*Task requirements:* Print out all of the records exactly; no picture belongs in the result.

*Data excerpts:*
....
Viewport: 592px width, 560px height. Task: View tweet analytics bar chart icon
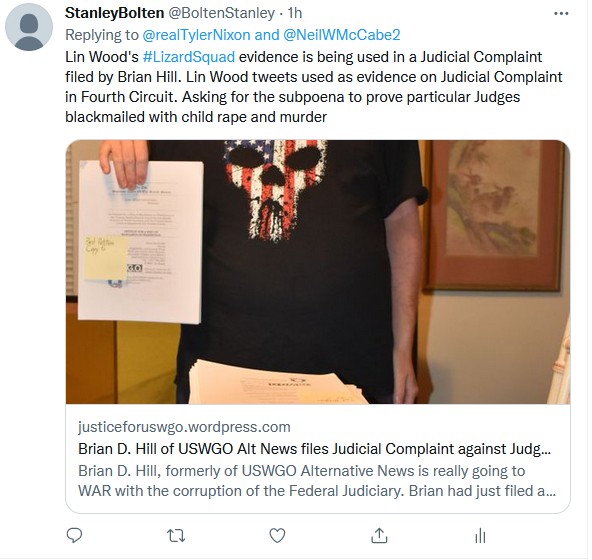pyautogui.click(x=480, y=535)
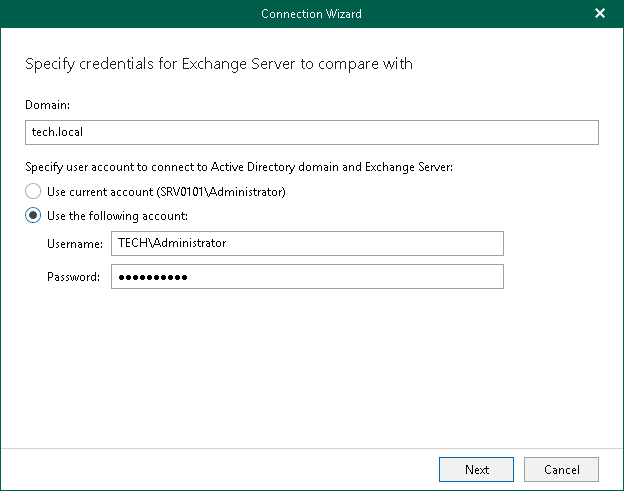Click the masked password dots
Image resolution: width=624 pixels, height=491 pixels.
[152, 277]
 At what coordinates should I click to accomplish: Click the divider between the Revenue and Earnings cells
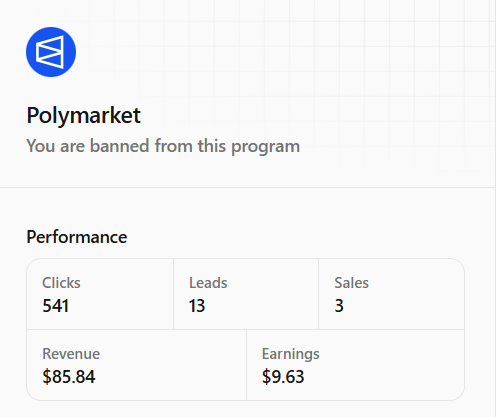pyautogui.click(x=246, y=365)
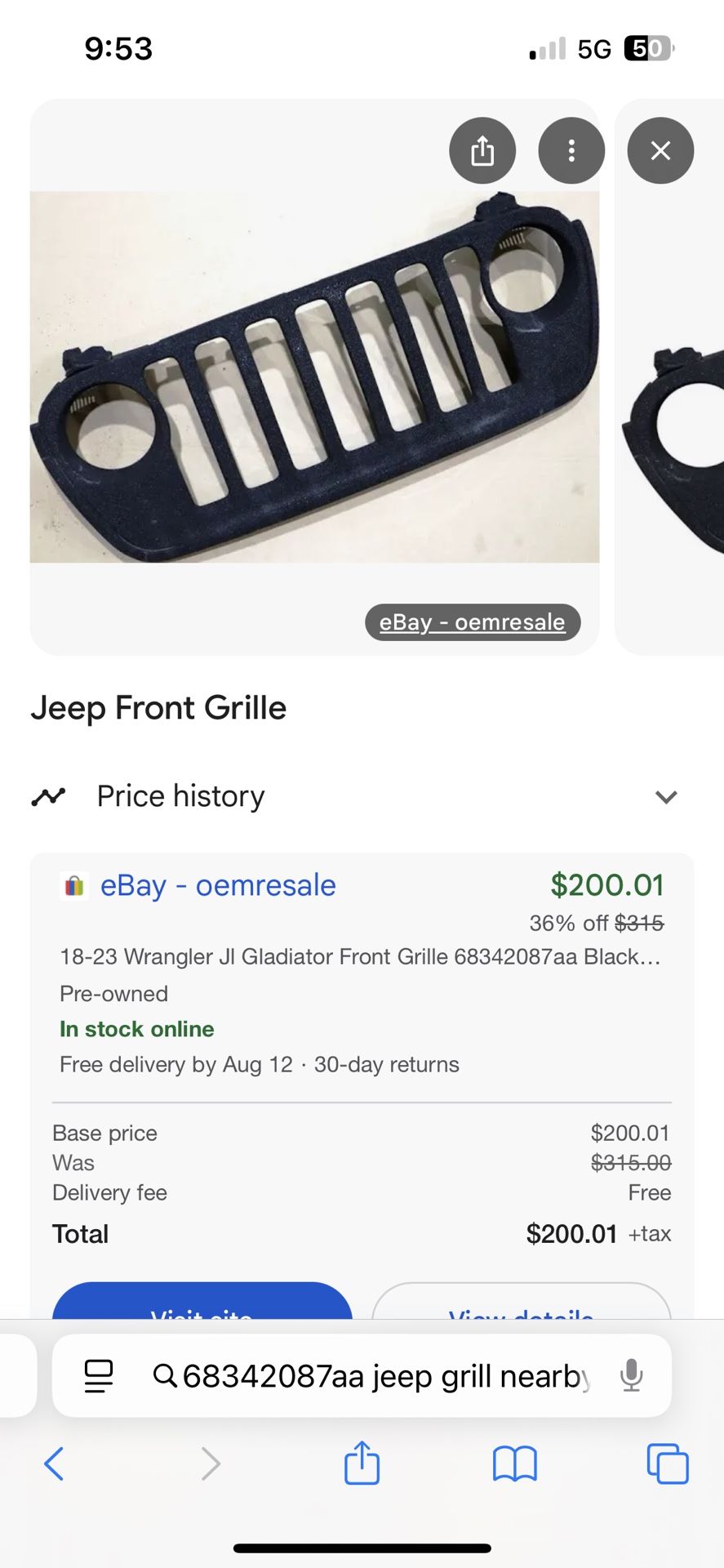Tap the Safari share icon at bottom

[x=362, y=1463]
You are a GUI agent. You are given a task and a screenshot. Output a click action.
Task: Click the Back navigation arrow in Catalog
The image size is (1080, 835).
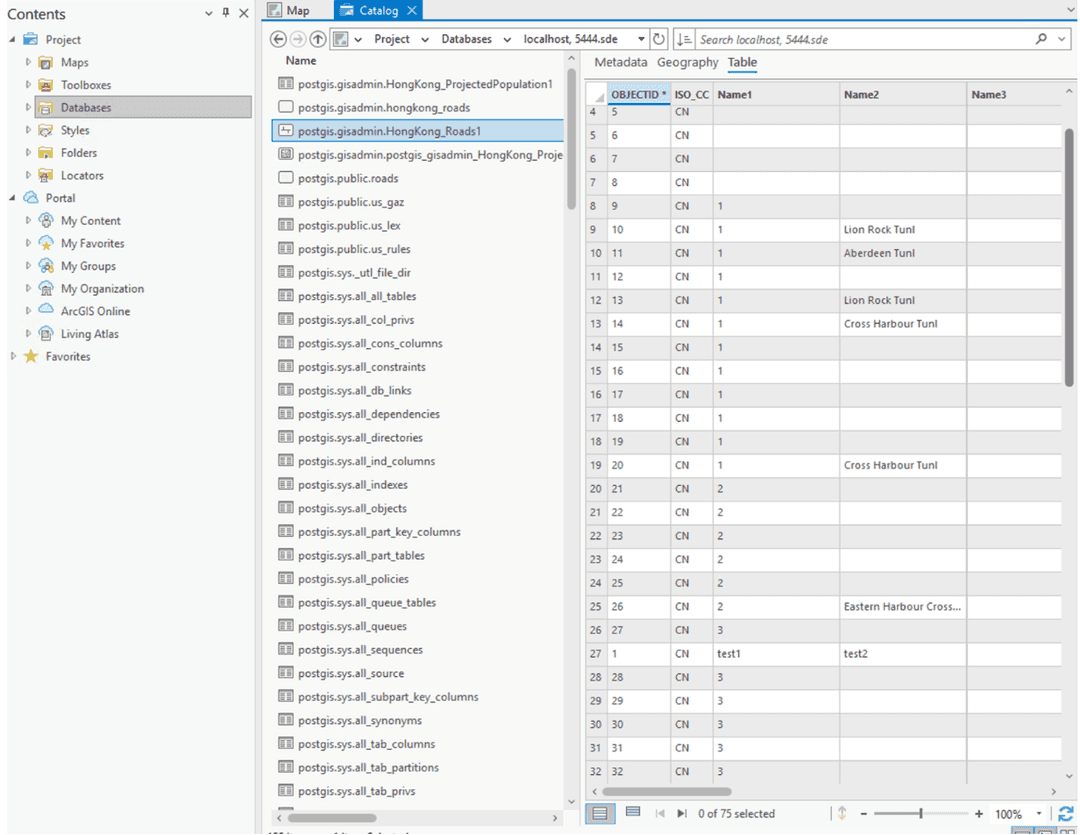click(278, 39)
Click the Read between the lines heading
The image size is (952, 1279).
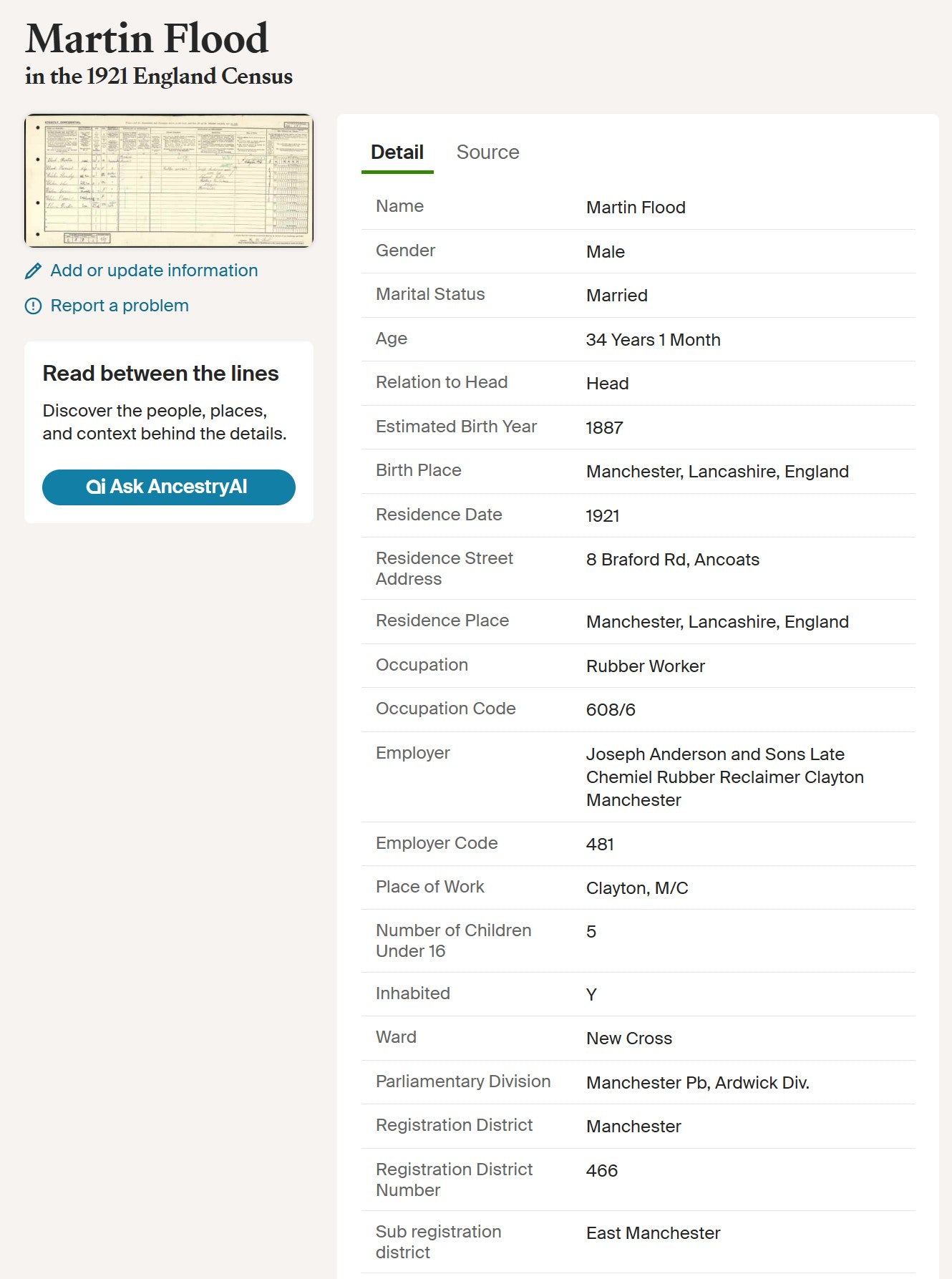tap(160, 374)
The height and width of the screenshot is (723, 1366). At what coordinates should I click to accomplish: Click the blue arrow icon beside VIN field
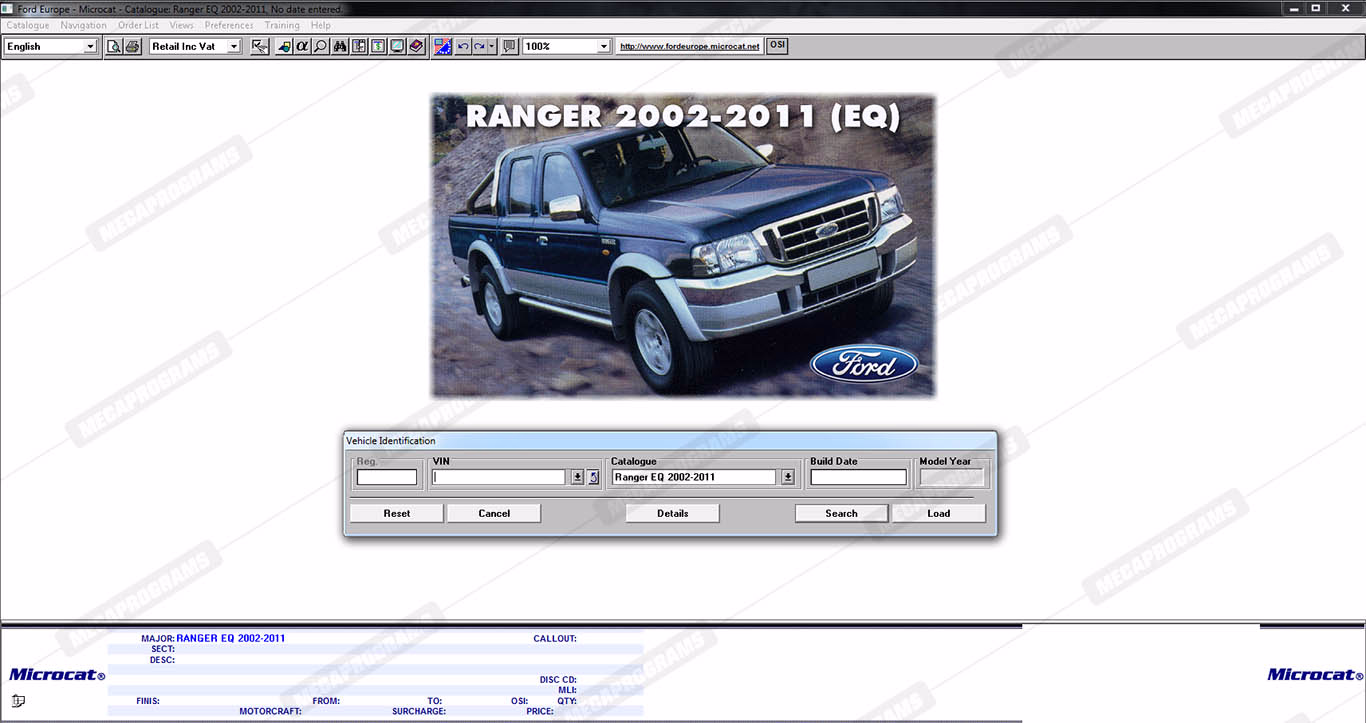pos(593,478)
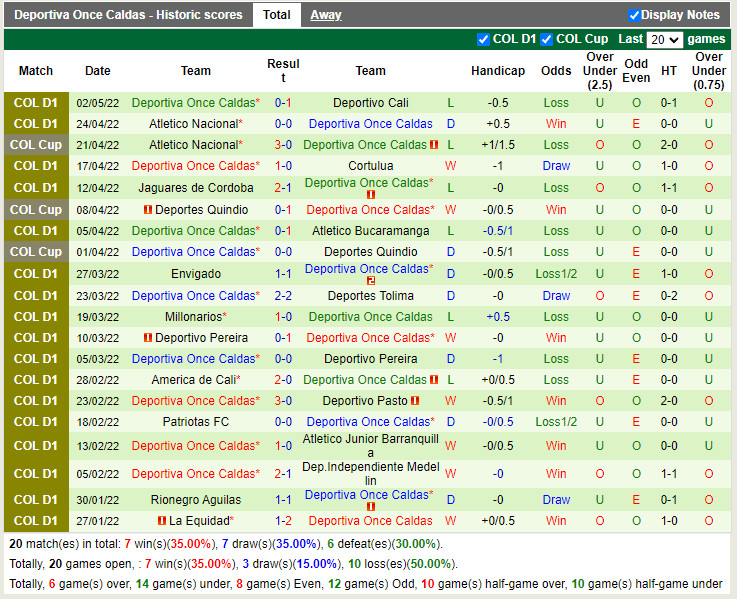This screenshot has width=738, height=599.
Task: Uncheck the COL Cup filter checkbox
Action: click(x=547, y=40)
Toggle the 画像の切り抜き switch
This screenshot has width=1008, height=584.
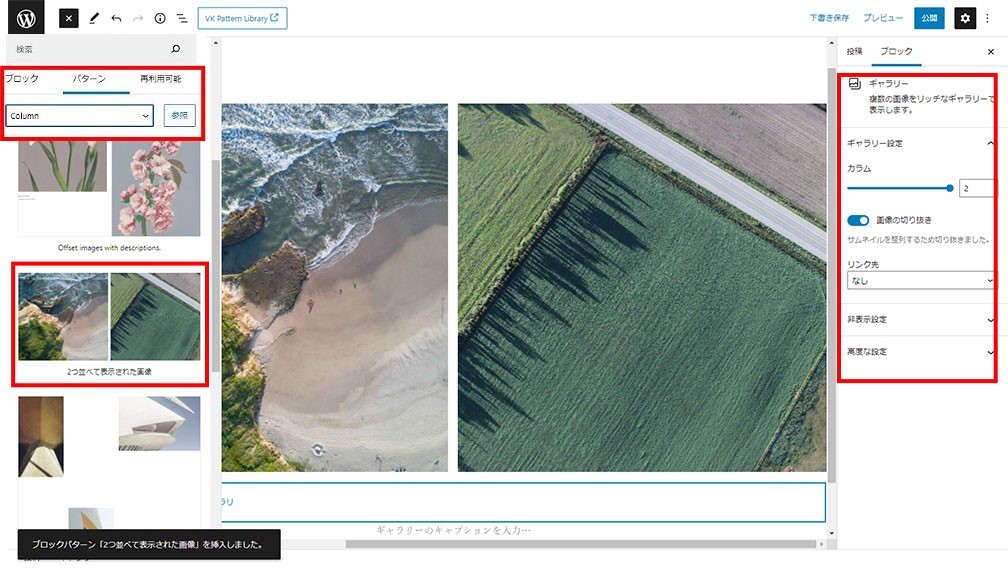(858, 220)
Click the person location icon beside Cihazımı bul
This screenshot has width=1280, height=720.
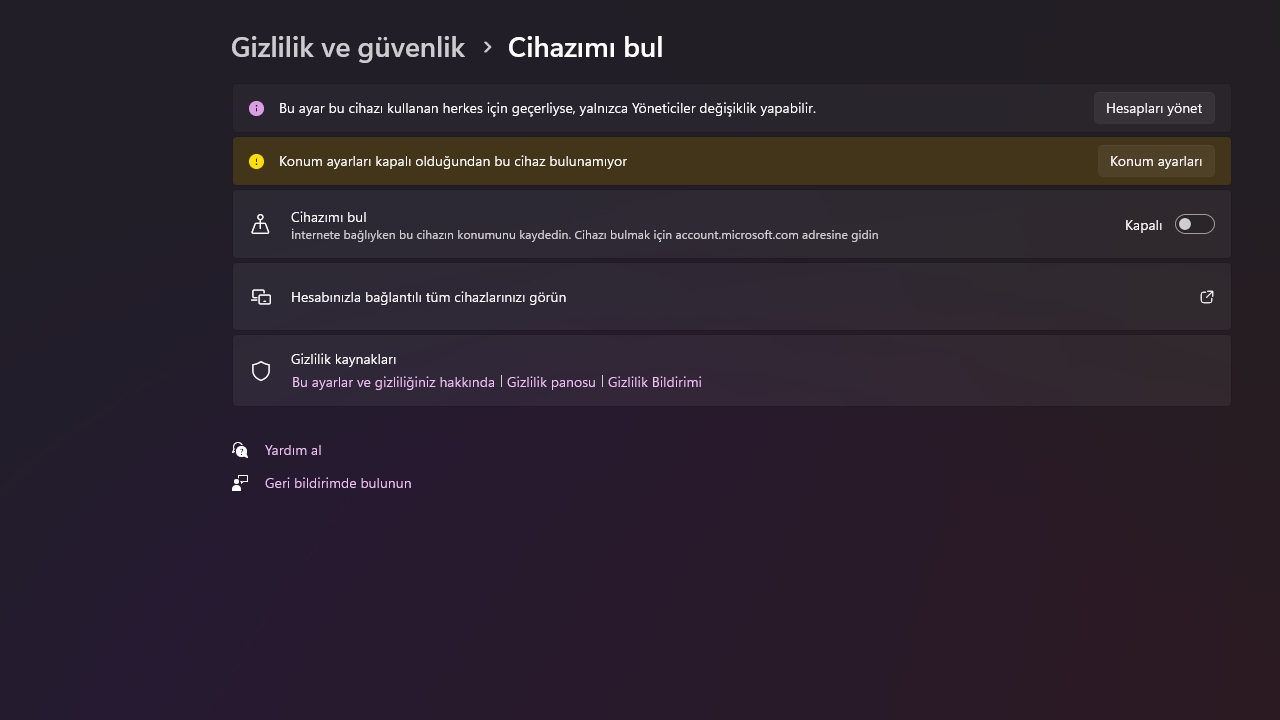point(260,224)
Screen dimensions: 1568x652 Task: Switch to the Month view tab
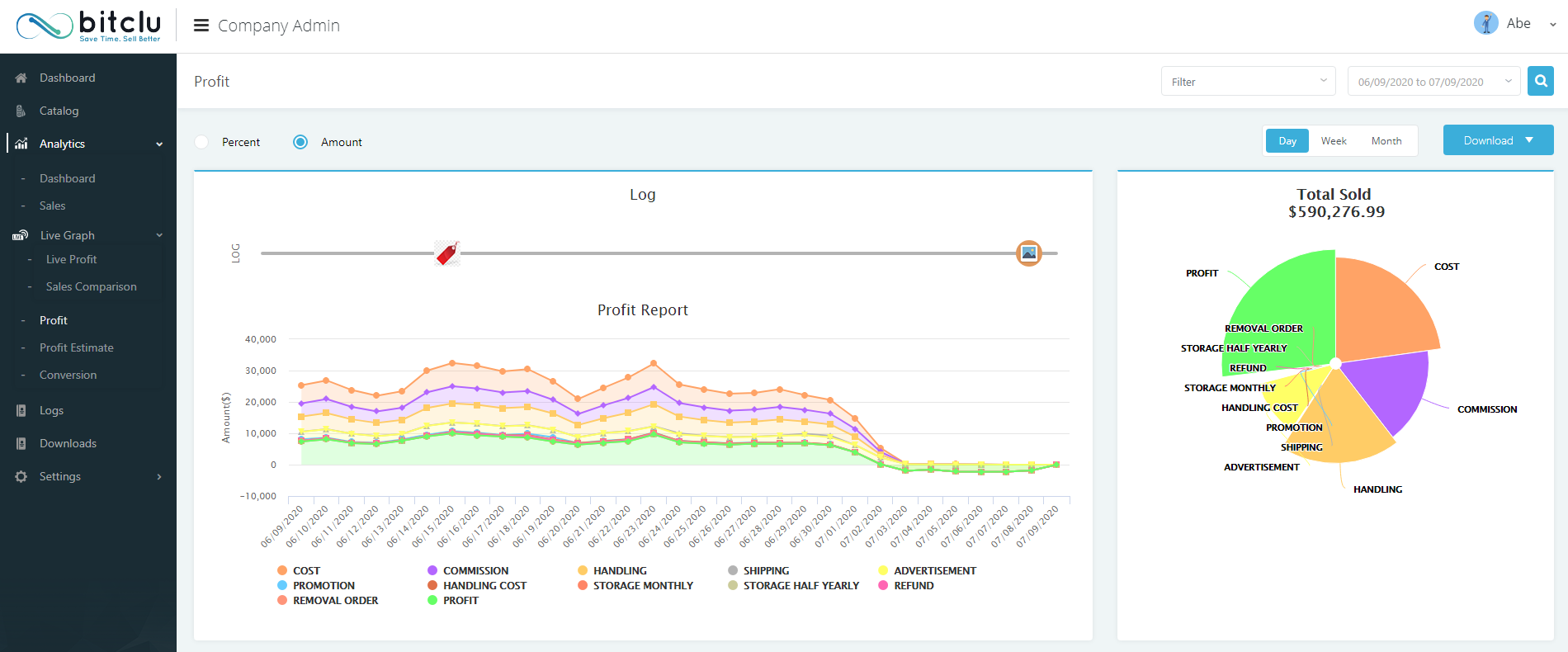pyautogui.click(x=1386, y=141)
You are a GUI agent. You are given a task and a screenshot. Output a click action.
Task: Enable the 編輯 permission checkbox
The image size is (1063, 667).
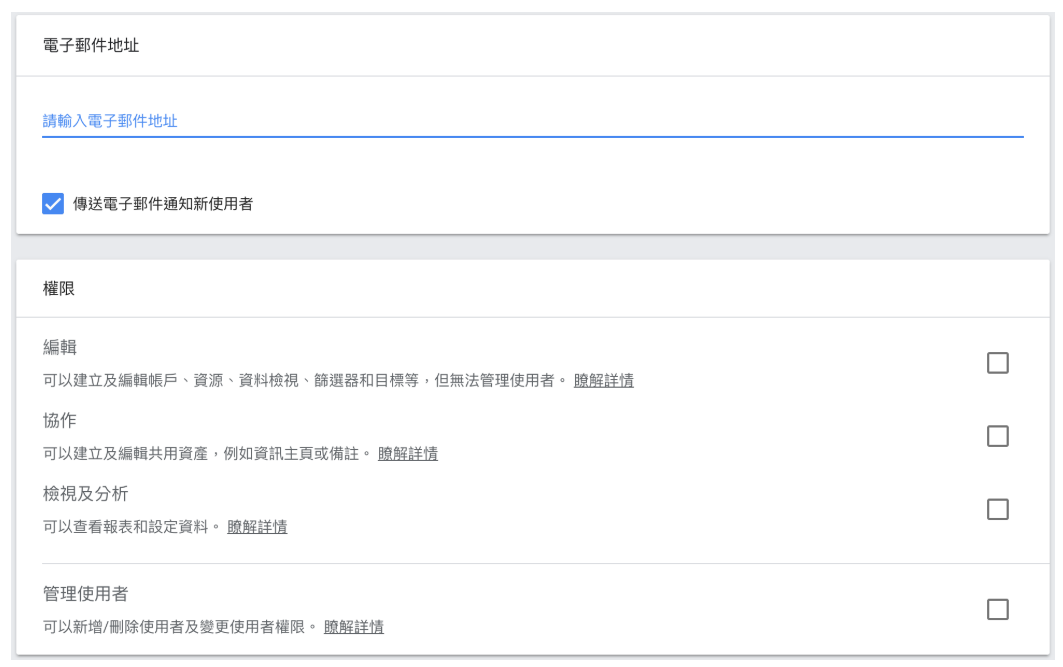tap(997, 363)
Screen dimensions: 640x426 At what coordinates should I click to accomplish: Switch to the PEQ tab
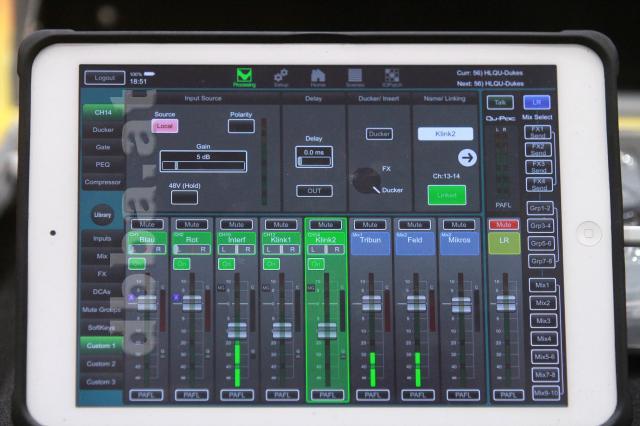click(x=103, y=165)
....
*Finished task:*
Viewport: 592px width, 560px height. Task: View tweet analytics bar chart icon
pyautogui.click(x=480, y=535)
Click the masked password dots
Image resolution: width=624 pixels, height=491 pixels.
[152, 277]
 At what coordinates should I click to accomplish: Click the divider between the Revenue and Earnings cells
pyautogui.click(x=246, y=365)
Tap the Safari share icon at bottom

[x=362, y=1463]
You are a GUI agent. You are given a task and a screenshot. Output a click action.
Task: Click the Back navigation arrow in Catalog
The image size is (1080, 835).
click(278, 39)
Click the Read between the lines heading
The image size is (952, 1279).
tap(160, 374)
The height and width of the screenshot is (723, 1366). At what coordinates should I click to accomplish: Click the blue arrow icon beside VIN field
pos(593,478)
This screenshot has width=738, height=599.
Task: Uncheck the COL Cup filter checkbox
Action: click(x=547, y=40)
Toggle the 画像の切り抜き switch
This screenshot has width=1008, height=584.
(858, 220)
Click the person location icon beside Cihazımı bul
This screenshot has width=1280, height=720.
point(260,224)
Screen dimensions: 1568x652 Task: Switch to the Month view tab
pyautogui.click(x=1386, y=141)
You are a GUI agent. You are given a task and a screenshot. Output a click action.
Task: Enable the 編輯 permission checkbox
The image size is (1063, 667).
tap(997, 363)
Screen dimensions: 640x426 At what coordinates should I click to accomplish: Switch to the PEQ tab
click(x=103, y=165)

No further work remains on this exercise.